By Mayabhushan Nagvenkar

Panaji, May 4 - Vagator, one of Goa's more picturesque beaches and a stunning backdrop for Bollywood cult classics like Dil Chahta Hai, is in the news for the wrong reason.

After an attempt by the state tourism authorities to lease 53,000 sq mts of beach-side government-owned land to two New Delhi-based corporate players created a stir, an order by the National Green Tribunal - directing the authorities to demolish illegal structures in the coastal regulatory zone - in the same property has caused further embarrassment to the Goa tourism ministry.

Sources in the tourism department claim that the decision to allow a private player to create a model tourism and entertainment zone along the relatively less-frequented beach was taken because of the increasing interest shown by music promoters who are keen to use it as a destination for international music festivals.

There are not too many people who live in the vicinity of the Vagator beach, unlike Baga and Calangute. These facilities will help promote such festivals with minimum hassle to the public, a senior tourism official told IANS. Last year, Vagator hosted the Sunburn music festival, an event which has traditionally been organised at the Candolim beach.

Unlike the electric and buzzing Baga, Candolim and Calangute beaches, which attract the bulk of Goa's three million tourists, Vagator beach, crested with the Chapora fort, is a relatively quieter experience.

Located 25 km from Panaji, the beach and the historic Chapora fort, overlooking the sea and sand, has served as a backdrop for a host of Bollywood films from Gumnam to Khamoshi to Dil Chahta Hai.
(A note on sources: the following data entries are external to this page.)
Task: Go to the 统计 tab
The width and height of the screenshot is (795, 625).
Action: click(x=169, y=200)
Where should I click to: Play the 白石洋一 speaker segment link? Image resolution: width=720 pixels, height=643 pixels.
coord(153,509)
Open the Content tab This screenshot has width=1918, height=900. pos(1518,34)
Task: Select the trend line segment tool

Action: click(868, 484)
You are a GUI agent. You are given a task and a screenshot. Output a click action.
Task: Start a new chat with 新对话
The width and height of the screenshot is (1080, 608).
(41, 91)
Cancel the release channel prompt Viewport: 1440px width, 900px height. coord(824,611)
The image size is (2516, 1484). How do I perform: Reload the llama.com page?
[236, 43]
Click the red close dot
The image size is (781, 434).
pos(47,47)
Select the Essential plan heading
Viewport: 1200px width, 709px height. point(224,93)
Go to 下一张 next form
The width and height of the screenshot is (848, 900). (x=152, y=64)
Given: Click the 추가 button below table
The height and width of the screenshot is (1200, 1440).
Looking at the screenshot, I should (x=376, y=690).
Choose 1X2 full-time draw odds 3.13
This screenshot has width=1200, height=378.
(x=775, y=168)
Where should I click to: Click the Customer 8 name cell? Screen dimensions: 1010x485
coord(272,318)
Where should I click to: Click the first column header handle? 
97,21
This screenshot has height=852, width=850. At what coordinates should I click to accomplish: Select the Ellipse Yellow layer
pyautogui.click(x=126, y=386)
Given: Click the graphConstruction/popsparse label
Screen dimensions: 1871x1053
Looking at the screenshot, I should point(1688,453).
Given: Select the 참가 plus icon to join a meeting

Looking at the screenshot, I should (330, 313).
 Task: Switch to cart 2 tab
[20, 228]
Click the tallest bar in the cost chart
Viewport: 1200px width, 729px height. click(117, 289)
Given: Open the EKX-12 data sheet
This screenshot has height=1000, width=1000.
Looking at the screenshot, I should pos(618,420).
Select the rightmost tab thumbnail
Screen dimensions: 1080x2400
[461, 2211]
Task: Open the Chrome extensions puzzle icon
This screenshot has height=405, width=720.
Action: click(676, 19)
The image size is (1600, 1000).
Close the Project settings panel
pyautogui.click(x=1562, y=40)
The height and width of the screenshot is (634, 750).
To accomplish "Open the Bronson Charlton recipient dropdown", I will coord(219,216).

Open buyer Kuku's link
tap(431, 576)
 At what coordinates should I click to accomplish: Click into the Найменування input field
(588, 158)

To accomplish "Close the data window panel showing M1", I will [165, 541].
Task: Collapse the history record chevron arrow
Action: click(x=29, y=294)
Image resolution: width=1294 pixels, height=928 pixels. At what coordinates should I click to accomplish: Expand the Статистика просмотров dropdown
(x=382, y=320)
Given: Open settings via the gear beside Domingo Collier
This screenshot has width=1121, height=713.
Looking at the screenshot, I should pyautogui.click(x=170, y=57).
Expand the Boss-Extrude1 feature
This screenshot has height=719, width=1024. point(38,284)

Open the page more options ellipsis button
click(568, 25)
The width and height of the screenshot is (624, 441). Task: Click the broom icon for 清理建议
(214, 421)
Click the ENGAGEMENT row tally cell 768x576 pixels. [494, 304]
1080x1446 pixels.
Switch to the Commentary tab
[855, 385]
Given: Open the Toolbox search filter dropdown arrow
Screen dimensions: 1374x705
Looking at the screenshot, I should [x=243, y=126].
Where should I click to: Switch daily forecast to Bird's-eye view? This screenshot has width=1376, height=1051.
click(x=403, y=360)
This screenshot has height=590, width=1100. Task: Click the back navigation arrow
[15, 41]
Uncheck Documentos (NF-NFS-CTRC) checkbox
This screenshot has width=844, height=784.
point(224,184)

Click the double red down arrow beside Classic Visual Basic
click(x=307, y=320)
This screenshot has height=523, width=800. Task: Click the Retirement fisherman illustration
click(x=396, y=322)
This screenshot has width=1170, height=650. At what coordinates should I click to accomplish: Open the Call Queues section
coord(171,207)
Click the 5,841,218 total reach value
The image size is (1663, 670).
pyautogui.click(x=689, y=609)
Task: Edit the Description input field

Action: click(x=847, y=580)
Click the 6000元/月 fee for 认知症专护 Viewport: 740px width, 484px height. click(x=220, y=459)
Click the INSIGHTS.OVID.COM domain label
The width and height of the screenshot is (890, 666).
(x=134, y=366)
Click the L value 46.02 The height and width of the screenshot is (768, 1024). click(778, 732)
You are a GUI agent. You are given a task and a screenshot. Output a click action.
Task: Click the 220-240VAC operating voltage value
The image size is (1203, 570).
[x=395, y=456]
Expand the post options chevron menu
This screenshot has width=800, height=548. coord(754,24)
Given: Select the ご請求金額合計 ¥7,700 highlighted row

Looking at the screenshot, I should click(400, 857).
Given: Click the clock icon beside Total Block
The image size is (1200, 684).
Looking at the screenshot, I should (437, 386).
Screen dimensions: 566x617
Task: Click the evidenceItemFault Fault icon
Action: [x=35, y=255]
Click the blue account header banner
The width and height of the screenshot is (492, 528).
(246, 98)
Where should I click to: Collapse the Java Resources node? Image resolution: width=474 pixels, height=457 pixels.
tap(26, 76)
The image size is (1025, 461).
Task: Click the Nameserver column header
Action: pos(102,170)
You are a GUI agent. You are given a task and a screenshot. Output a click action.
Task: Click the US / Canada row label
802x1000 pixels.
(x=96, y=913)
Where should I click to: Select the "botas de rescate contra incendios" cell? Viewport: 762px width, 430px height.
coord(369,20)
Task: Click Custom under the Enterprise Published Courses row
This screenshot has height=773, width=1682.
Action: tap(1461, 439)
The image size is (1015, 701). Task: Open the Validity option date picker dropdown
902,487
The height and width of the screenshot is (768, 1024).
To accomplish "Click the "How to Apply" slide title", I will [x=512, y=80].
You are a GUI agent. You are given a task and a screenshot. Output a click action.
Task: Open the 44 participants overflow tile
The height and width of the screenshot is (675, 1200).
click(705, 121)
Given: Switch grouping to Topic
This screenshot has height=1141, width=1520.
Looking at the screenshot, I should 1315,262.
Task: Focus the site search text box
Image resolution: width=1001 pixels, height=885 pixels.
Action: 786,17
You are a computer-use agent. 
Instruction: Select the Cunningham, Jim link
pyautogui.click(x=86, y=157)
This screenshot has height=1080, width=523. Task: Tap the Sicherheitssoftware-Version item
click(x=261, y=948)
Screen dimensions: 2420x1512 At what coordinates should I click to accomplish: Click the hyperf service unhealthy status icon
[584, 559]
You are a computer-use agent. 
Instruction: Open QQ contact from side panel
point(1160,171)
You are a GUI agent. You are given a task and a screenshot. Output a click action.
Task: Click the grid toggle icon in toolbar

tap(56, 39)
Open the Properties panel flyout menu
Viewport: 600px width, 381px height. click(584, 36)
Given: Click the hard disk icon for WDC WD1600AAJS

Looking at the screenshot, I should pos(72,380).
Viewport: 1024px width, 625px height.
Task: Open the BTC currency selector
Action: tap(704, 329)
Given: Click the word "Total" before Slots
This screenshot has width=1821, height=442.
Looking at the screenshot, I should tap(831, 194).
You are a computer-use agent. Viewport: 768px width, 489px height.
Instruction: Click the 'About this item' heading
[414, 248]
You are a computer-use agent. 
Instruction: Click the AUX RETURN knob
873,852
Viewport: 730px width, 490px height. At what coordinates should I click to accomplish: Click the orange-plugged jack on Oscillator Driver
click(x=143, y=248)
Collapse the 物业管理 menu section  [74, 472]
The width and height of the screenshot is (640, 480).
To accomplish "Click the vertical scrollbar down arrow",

The attempts to liven up what Goa Tourism Development Corporation - general manager Sanjay Chodnekar describes as a dead beach have met with opposition from local residents Girish Gaonkar and Pradeep Harmalkar, who had petitioned the NGT to crack down on the CRZ violations in the leased property.

They had built an illegal concrete wall and a building and were construction steps in the CRZ zone, Harmalkar said, adding that the order by Justices V.R. Kingaonkar and Ajay A. Deshpande had directed the Goa Coastal Zone Management Authority - to execute the demolition.

The compliance report shall be submitted within three weeks. Else, we will be constrained to take appropriate penal action against the member-secretary of the GCZMA by drawing the presumption that he has certain reasons to protect mischief-mongers, the NGT order further says.

Illegal coastal constructions are a matter of regular controversy in Goa, with several hospitality projects attracting litigation across the state's 100-km-long coastline. Less than a month ago the Panaji bench of the Bombay High Court ordered the demolition of the Grand Hyatt, a five-star hotel, for violating coastal construction regulations.

According to Chodnekar, the move to lease the land to a private party at Rs.70 lakh annually was aimed at upping the ante for sourcing quality tourists to this part of the coast.

The beach had become notorious for illegal activities. We have received complaints of groups of tourists loitering in the area, consuming alcohol and using drugs as the beach is very desolate, he told reporters recently.